# ingersoll pocket watch



## Pp clocks & pocket watc (Feb 9, 2020)

hi am new to the forum

i have recently stripped cleaned and serviced my first pocket watch ,a ingersoll pin pallet .i am looking for some information on its beat rate and what sort of accuracy i could expect as it seems to have a big difference in rate depending on which way it is up .many thanks for any replies


----------



## Always"watching" (Sep 21, 2013)

Welcome to the Forum, Pp. If your watch is as I think it is, beat rate and accuracy were probably not too high on the agenda at Ingersoll when these watches were being mass produced. An Ingersoll pocket watch was the first proper watch I ever had and I bought it new in the mid-1960s. Many of these inexpensive Ingersolls are are still going strong and I think you had the right idea when you did your first clean and service on one of these watches. My own watch was very like the example here below (pics from assets.catawiki.nl):


----------



## Pp clocks & pocket watc (Feb 9, 2020)

Thank you for your reply.

Yes the picture is the same type of watch ,I have about 8 of these with various faces plus some spares .I also have several other pocket watches some working others in need of repair .I'm hoping over the next few years to learn more on how to restore clocks and pocket watches

Peter


----------



## vinn (Jun 14, 2015)

did the ingersol run before you cleaned it? the "up and down" beat difference usually means a balance staff problem. check that again. good luck , cheers, vin


----------



## Pp clocks & pocket watc (Feb 9, 2020)

Thank you for the reply vinn ,no it wasn't running before but I am comparing it to one I have running and the balance is very lazy compared to that one .


----------



## vinn (Jun 14, 2015)

lazy like wobble OR shake. the balance should true and free. why not take the balance and re inspect it ? vin


----------



## nevenbekriev (Apr 21, 2019)

Hi guys,

This watches are a little bit different. They have balance bearings rather like in alarm clocks. Staff ends with sharp cones, not with cylindrical pivots. The cones lie in steel female cone cup bearings. This system is easy to produce, absolutely shock proof, and works very good. But, after 2-3-4 years of work, the top of cones will wear and friction forces will rice so much that the amplitude will decrease dramatically and watch will not work correctly and finally will stop…
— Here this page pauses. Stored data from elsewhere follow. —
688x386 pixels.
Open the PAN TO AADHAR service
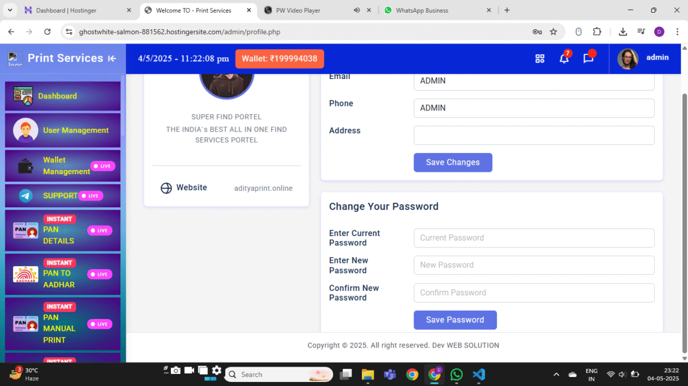tap(63, 274)
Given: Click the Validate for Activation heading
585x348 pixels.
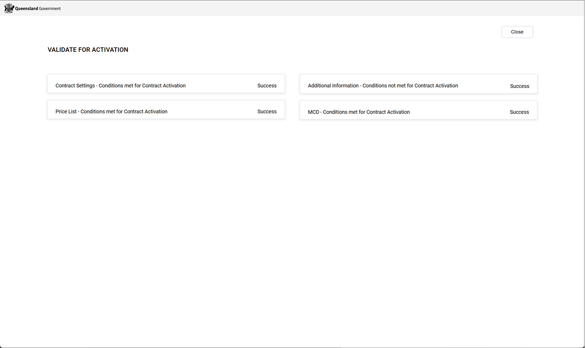Looking at the screenshot, I should [88, 50].
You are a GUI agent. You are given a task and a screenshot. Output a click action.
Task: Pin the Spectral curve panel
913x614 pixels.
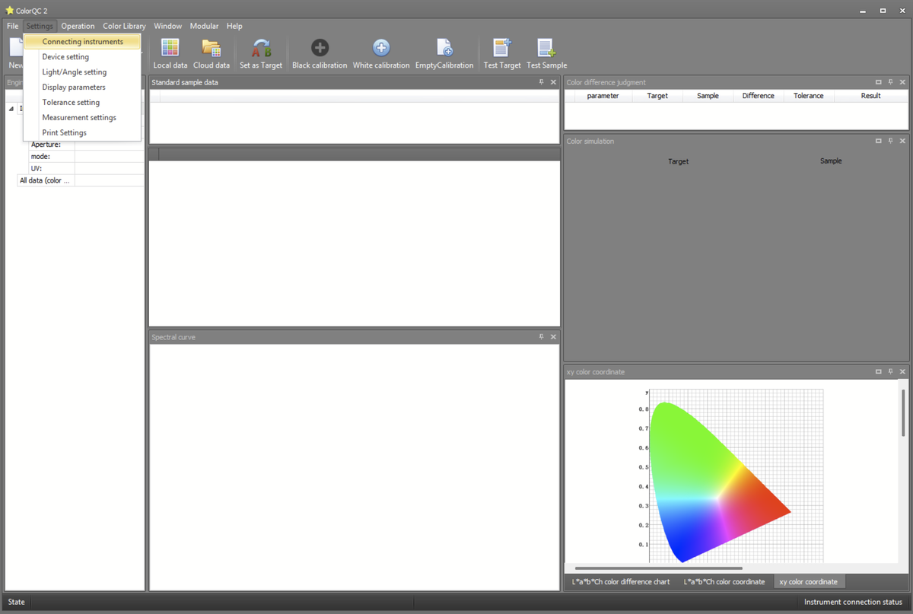(541, 337)
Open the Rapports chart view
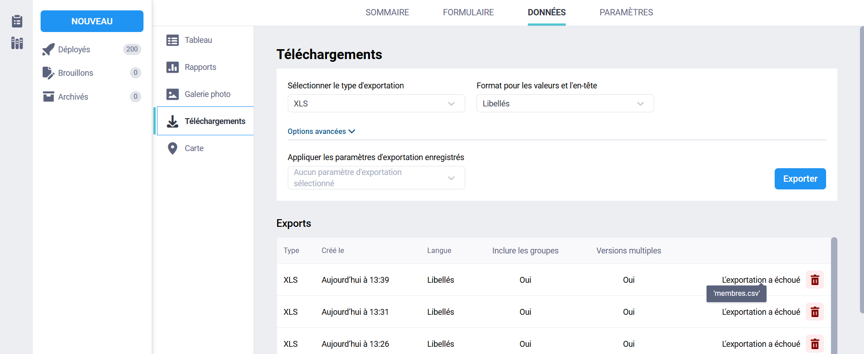864x354 pixels. (200, 67)
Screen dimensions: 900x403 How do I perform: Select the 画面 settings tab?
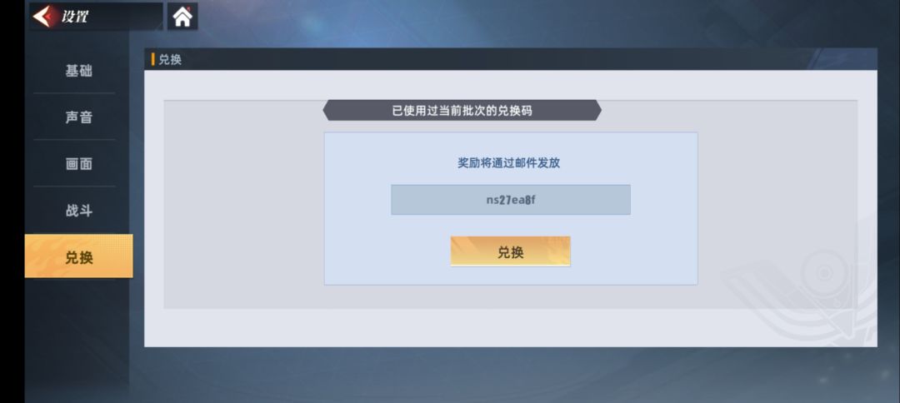(x=78, y=164)
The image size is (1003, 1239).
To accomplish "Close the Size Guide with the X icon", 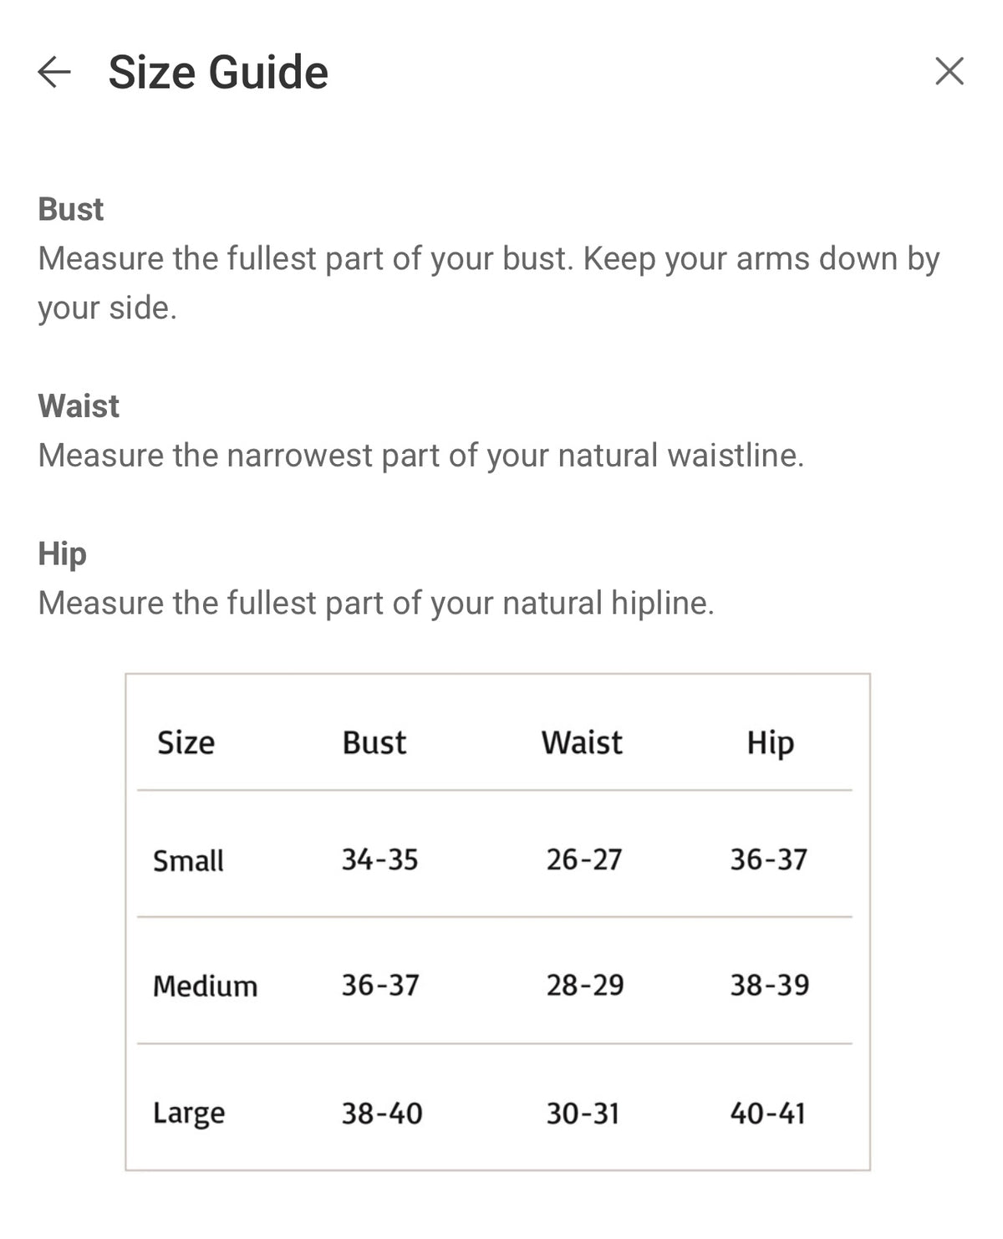I will click(949, 72).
This kind of watches are not intended to be serviced, but rather to be thrown away when begin not to work properly, and replaced with new watches… The price of the watch was comparable with price of servicing of normal watch. Anyway, repair is possible, but one must learn how to sharpen the tips of the balance staff. The cup bearings wear too, but much more slowly than the staff. One will usually sharpen the staff 3-4 times before change or repair of the bearings is needed.


----------



## vinn (Jun 14, 2015)

the balance staff of a cheap watch can be cleaned up. BUT what about the hole it slips into? if you don't clean that up, the balance staff will drag? a cone shaped reamer might work. vin


----------



## Pp clocks & pocket watc (Feb 9, 2020)

Thank you all for the replies ,yes the amplitude of the balance is very slow although it does run.


----------



## Steve Toms (Jan 2, 2021)

Hello, I inherited an Ingersoll pocket watch from my dad who sadly died a year ago, it is fully wound but keeps stopping but re starts after tapping it, any ideas please?


----------



## spinynorman (Apr 2, 2014)

Steve Toms said:


> Hello, I inherited an Ingersoll pocket watch from my dad who sadly died a year ago, it is fully wound but keeps stopping but re starts after tapping it, any ideas please?


 You need to take it to a watchmaker and get it serviced. It'll probably cost more than the watch is worth financially, but you'll have to balance that against the sentimental value it has to you.


----------